Composite

Part:BBa_K3505033

Designed by: Asteria Tsapadikou   Group: iGEM20_Thessaly   (2020-10-20)
Revision as of 00:41, 28 October 2020 by Venetios (Talk | contribs)


pAndersonJ23115:RBS:tetR-terminator



Usage and Biology

This parts consists of AndersonJ23115 promoter BBa_K3505012 , TetR BBa_K3505005 and Double Terminator BBa_K3505017. By this way ,as AndersonJ23115 is a strong constitutive promoter, TetR is constitutively expressed. TetR binds to tetracycline response element and inhibits the expression of a desirable transcription unit (Gossen and Bujard, 1993).

Design Notes

The coding sequence was domesticated . We removed BsmBI ,BsaI , BtgZI, BpiI sites in order to be compatible with GoldenBraid and MoClo. The sequence is cloned in alpha1R vector BBa_K3505008 and has overhangs compatible for GoldenBraid cloning.
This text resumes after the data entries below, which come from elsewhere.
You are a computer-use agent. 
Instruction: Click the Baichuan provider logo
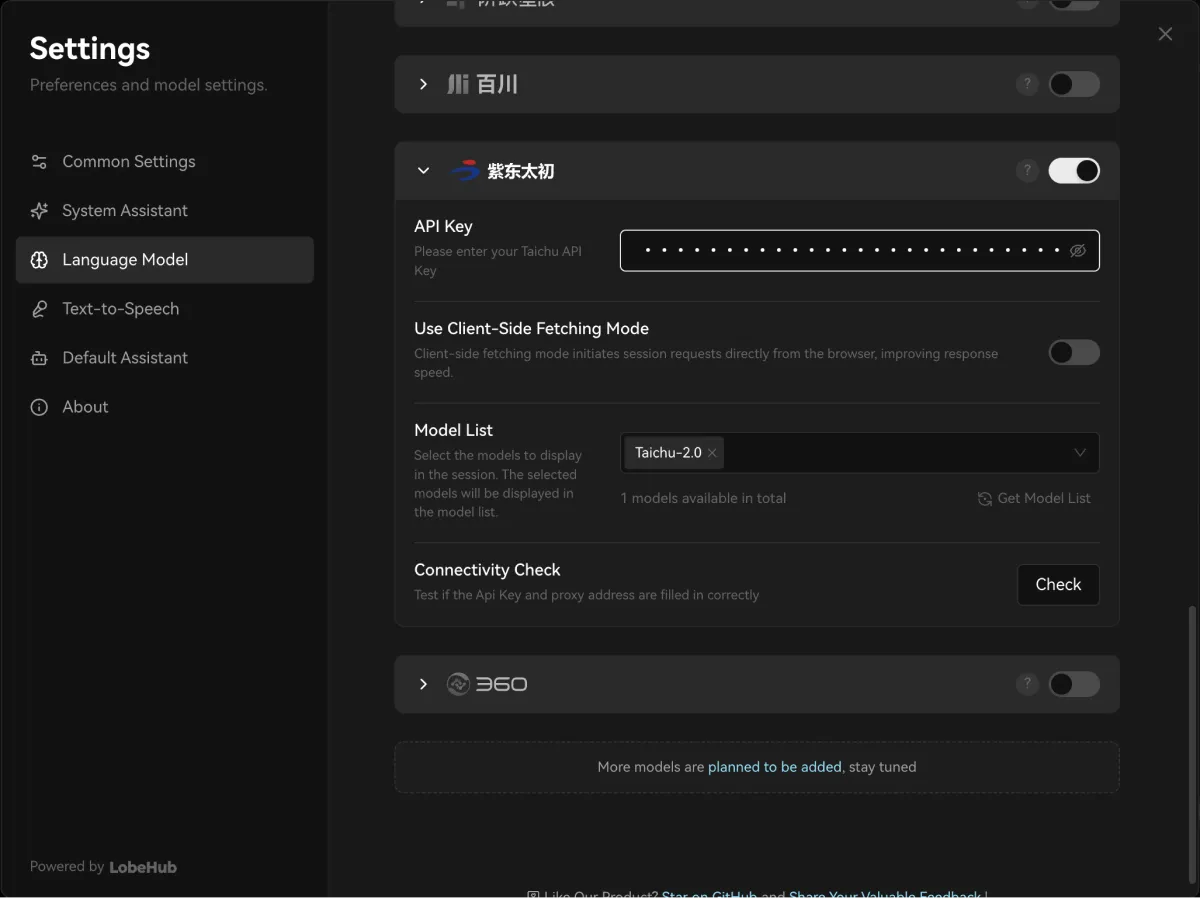coord(482,85)
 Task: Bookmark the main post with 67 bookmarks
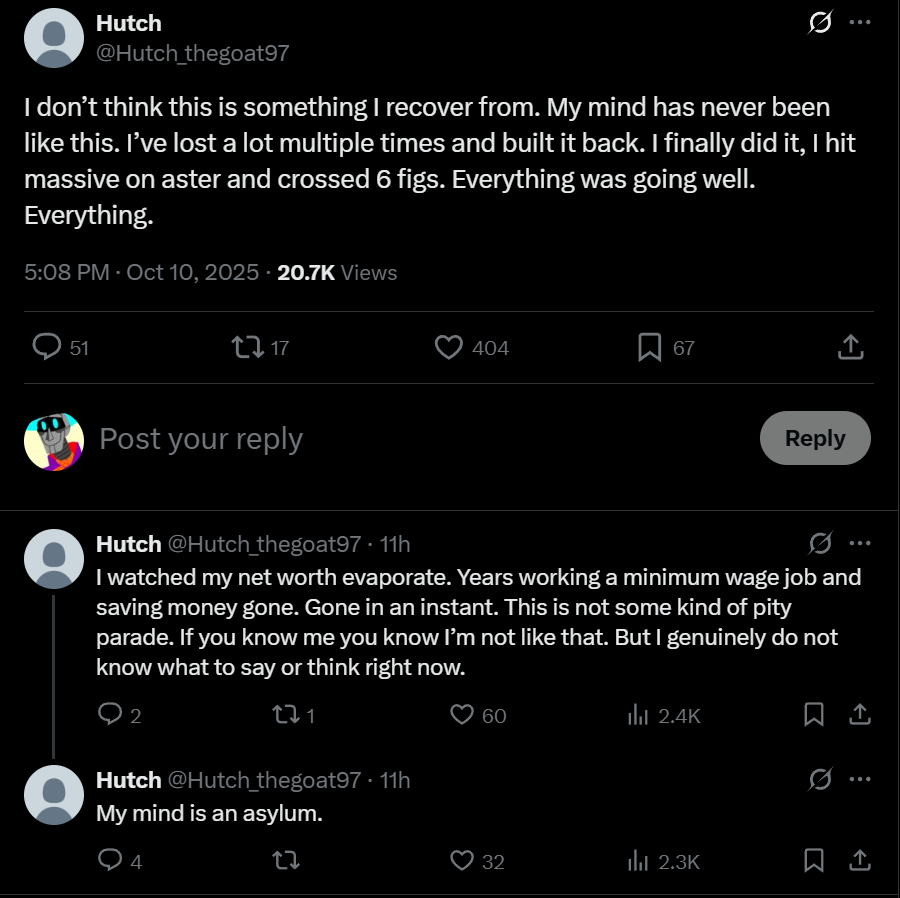pos(649,347)
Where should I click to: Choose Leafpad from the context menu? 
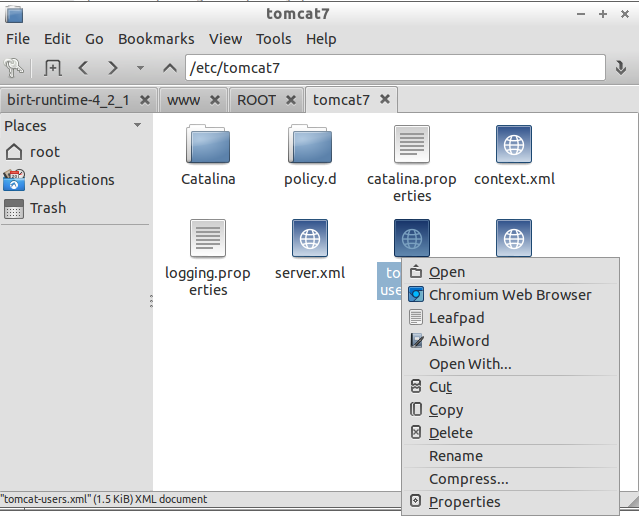[456, 318]
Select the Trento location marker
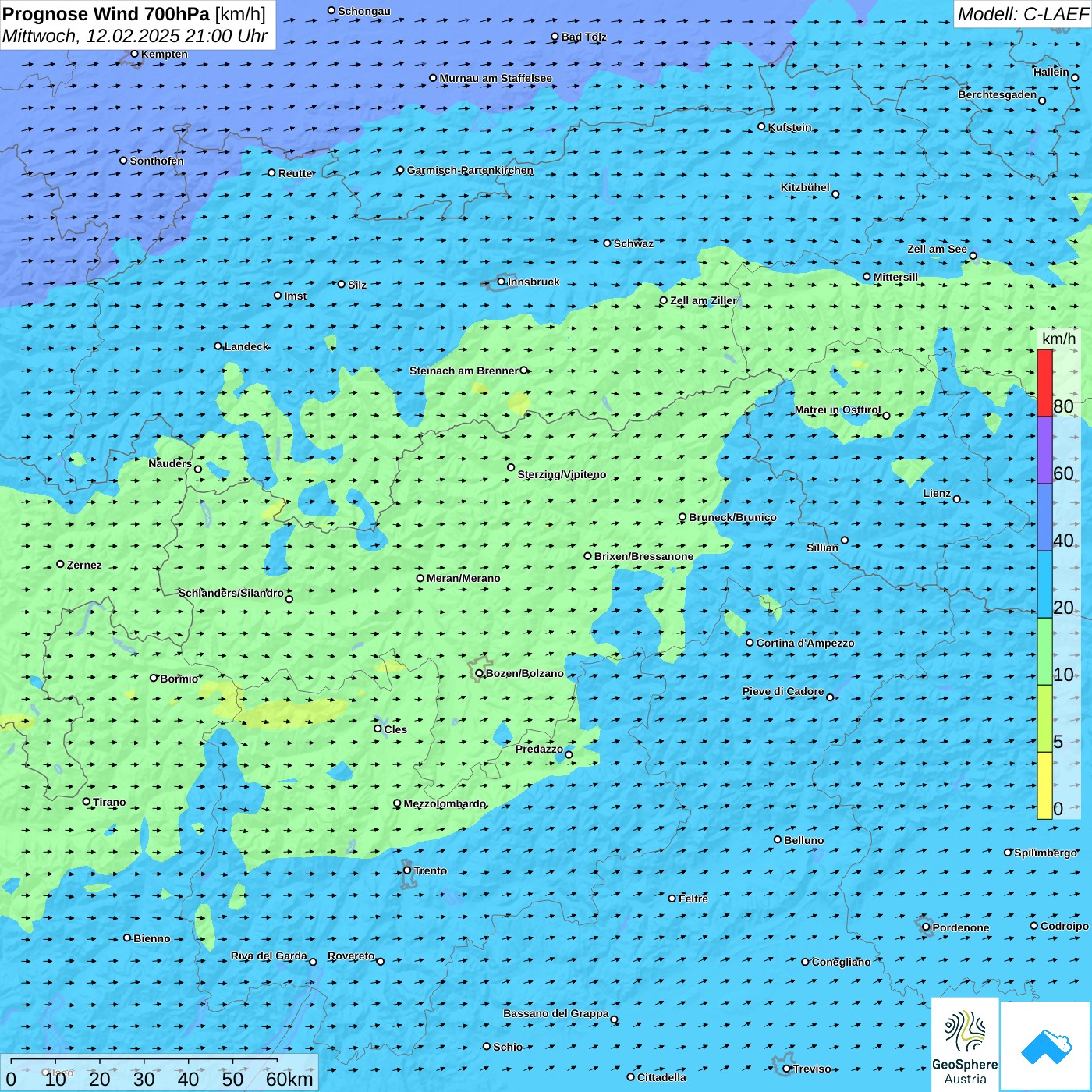This screenshot has height=1092, width=1092. [407, 870]
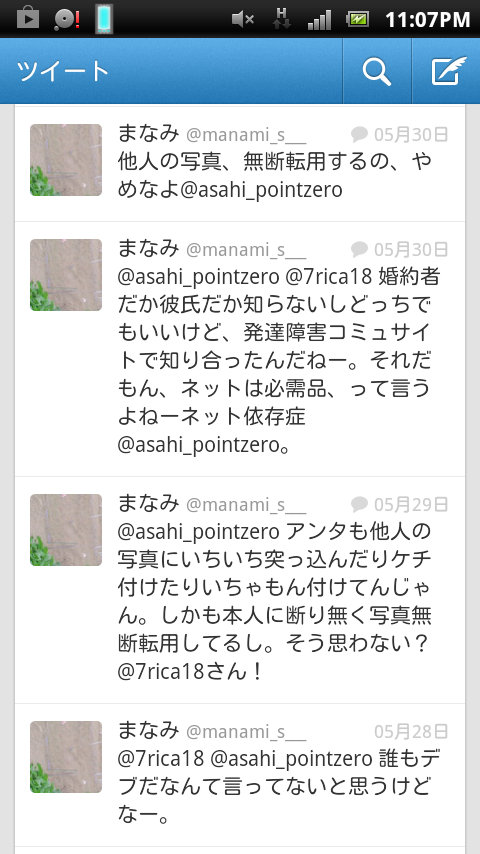Screen dimensions: 480x854
Task: Open @7rica18 mention in the 05月28日 tweet
Action: tap(161, 758)
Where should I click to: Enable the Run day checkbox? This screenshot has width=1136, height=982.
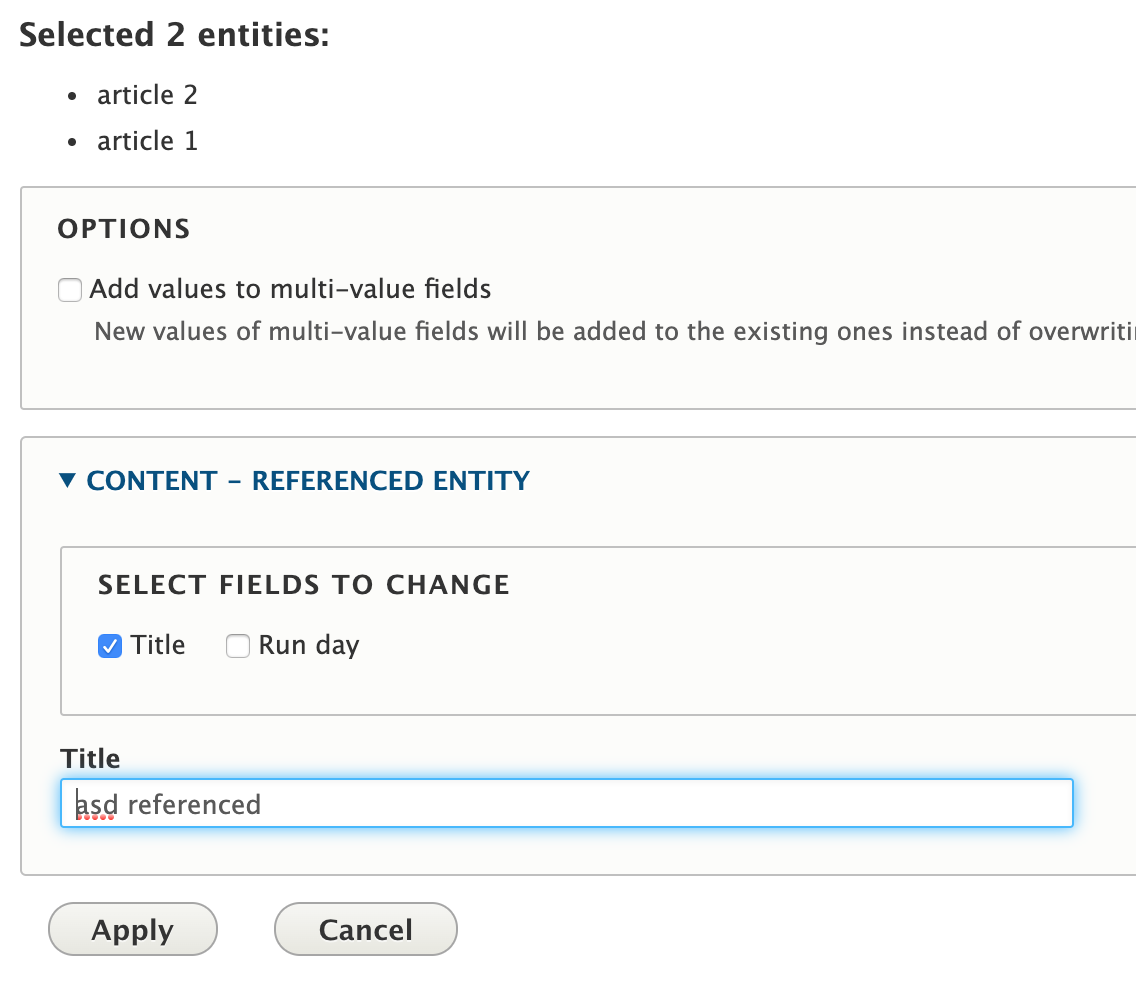point(238,646)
Figure 1. The level A module of Tet-Off system : AndersonJ23115:RBS-TetR-Double terminator

Verification of Cloning

Fig.2:(U=Uncut C=Cut) Restriction digestion of T: AndersonJ23115-TetR-double terminator(C3-C4 ) with: HindIII (C3-C4) , Expected bands : 2847 + 836 bp ,Positive result : C3,C4


Sequence and Features


Assembly Compatibility:
  • 10
    INCOMPATIBLE WITH RFC[10]
    Illegal XbaI site found at 76
  • 12
    INCOMPATIBLE WITH RFC[12]
    Illegal NheI site found at 11
    Illegal NheI site found at 34
  • 21
    COMPATIBLE WITH RFC[21]
  • 23
    INCOMPATIBLE WITH RFC[23]
    Illegal XbaI site found at 76
  • 25
    INCOMPATIBLE WITH RFC[25]
    Illegal XbaI site found at 76
  • 1000
    COMPATIBLE WITH RFC[1000]


References

  • Gossen, M. and Bujard, H., 1993. Anhydrotetracycline, a novel effector for tetracycline controlled gene expression systems in eukaryotic cells. Nucleic Acids Research, 21(18), pp.4411-4412.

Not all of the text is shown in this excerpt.